Lienna May (00:25.228)
Thank you so much Jennifer, I'm so excited to be here. So my journey started, I started having acne when I was 13, I struggled with it well into my 20s. And I've been on this journey of going to the dermatologist, going to all the doctors, and saying I have acne, can you help me? And they said, oh let's do birth control, that made me feel terrible. I quit it after two days. I was like no, I'm not doing that to my body.
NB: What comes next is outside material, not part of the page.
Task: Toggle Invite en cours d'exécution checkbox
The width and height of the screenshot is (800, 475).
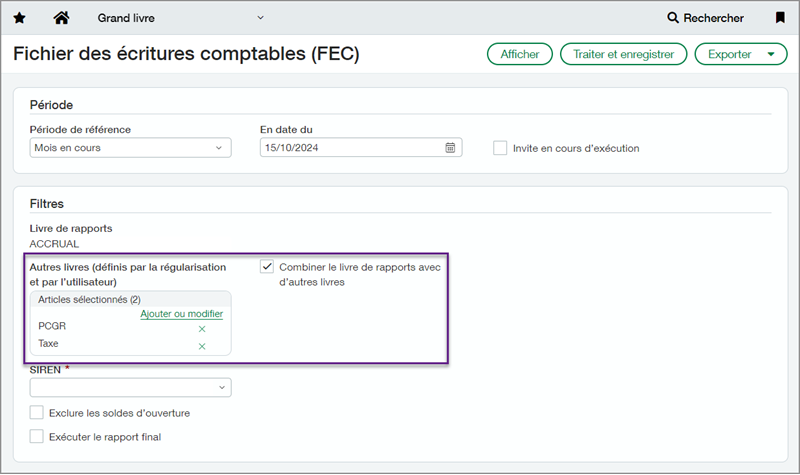Action: (x=500, y=148)
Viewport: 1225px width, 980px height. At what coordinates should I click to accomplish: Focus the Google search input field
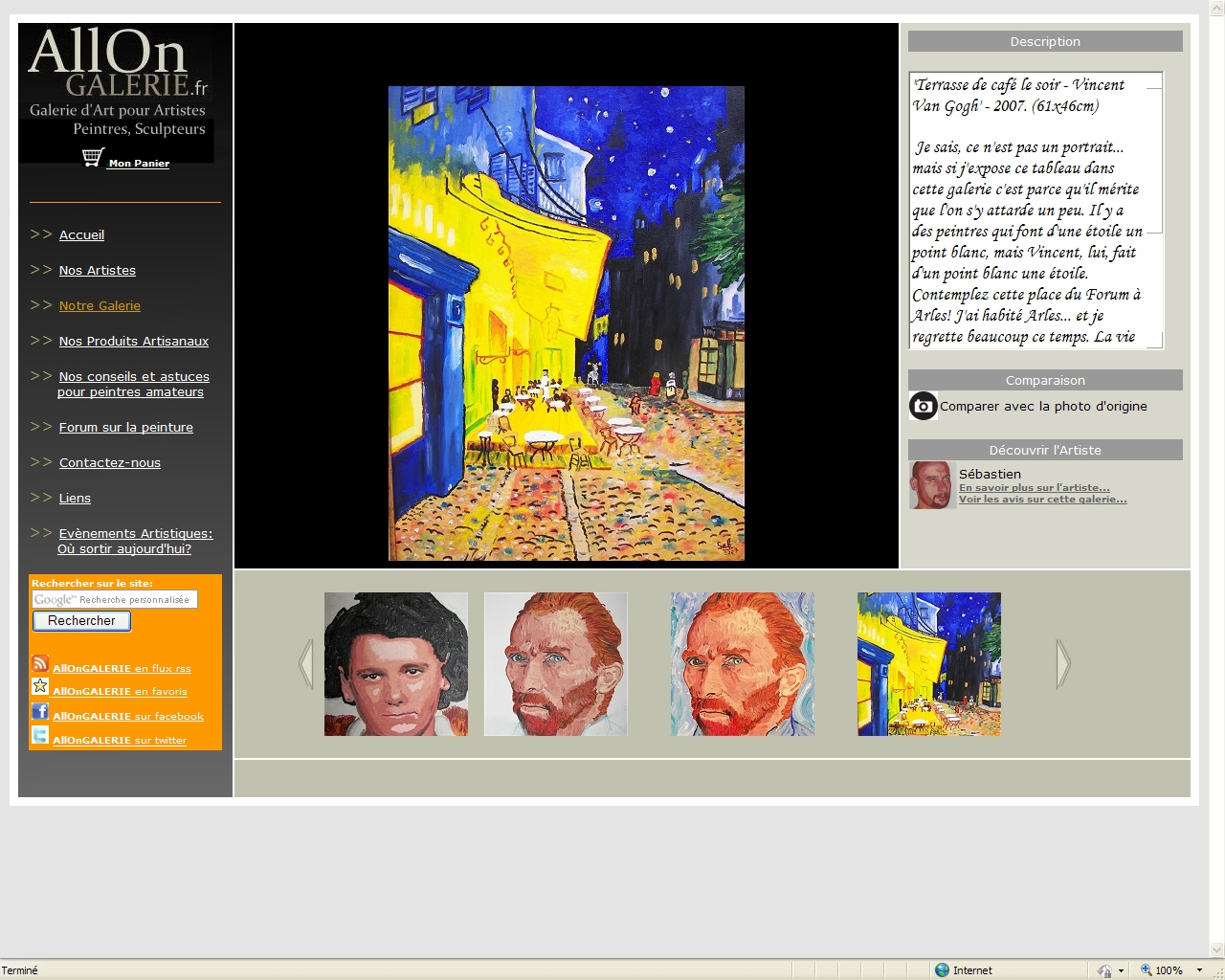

I've tried all the creams and lotions, pop procedures, anything you can think of. I mean, I've spent thousands of dollars. And I also want to add that I've actually done that in Ukraine, where I was born. And then I also came to the US thinking, let's try this medical system. Maybe it works differently than traditional medicine. And I've done antibiotics. Of course, it cleared my acne, but then my acne came back with full vengeance and it was just terrible, I started getting UTIs. You know, it was really affecting my confidence, my life, I feel like all my life was surrounded around that. How does my face look? Can I go out today? Can I accept this job or can I do any of those opportunities? And I honestly would say I was starting to feel very depressed and anxious, just because nothing was working. It kept getting worse. And everyone says, you’ll outgrow it. I was like, no, it's getting worse.
So I went to see a functional medicine doctor and he started digging deeper, and it helped a little bit, but I was like, there's still more things going on. And the other side of me too, I'm this Ukrainian fighter where like, I don't know, I just always believed in my heart, there has to be a reason. It's not just my skin acting out. Maybe it was the whole setup for me to be able to be this detective as a nutritionist, to be able to put all those pieces of the puzzle together to find out what's causing my acne. So I just started digging deeper. I've had this slew of conditions, you know, gut issues, thyroid. I was really stressed, I was working, doing school full time. So I started digging into all of that and was able to clear my skin, and that's what really got me excited. I went back to school, got my master's degree in nutrition, really wanted to have the deep understanding of what's going on in the body. And that's what really makes me excited to help other people to get their confidence back and help them clear their skin.
Jennifer Fugo (02:52.58)
Well, it sounds like we've had similar experiences both personally and kind of clinically, noticing that sometimes the sort of, we'll just call it the functional approach, doesn't always work. And it's not to say that it doesn't work, but I think that we have to evolve and think outside of the box sometimes. And I love that we went to the same school, so we have a great way of thinking about things.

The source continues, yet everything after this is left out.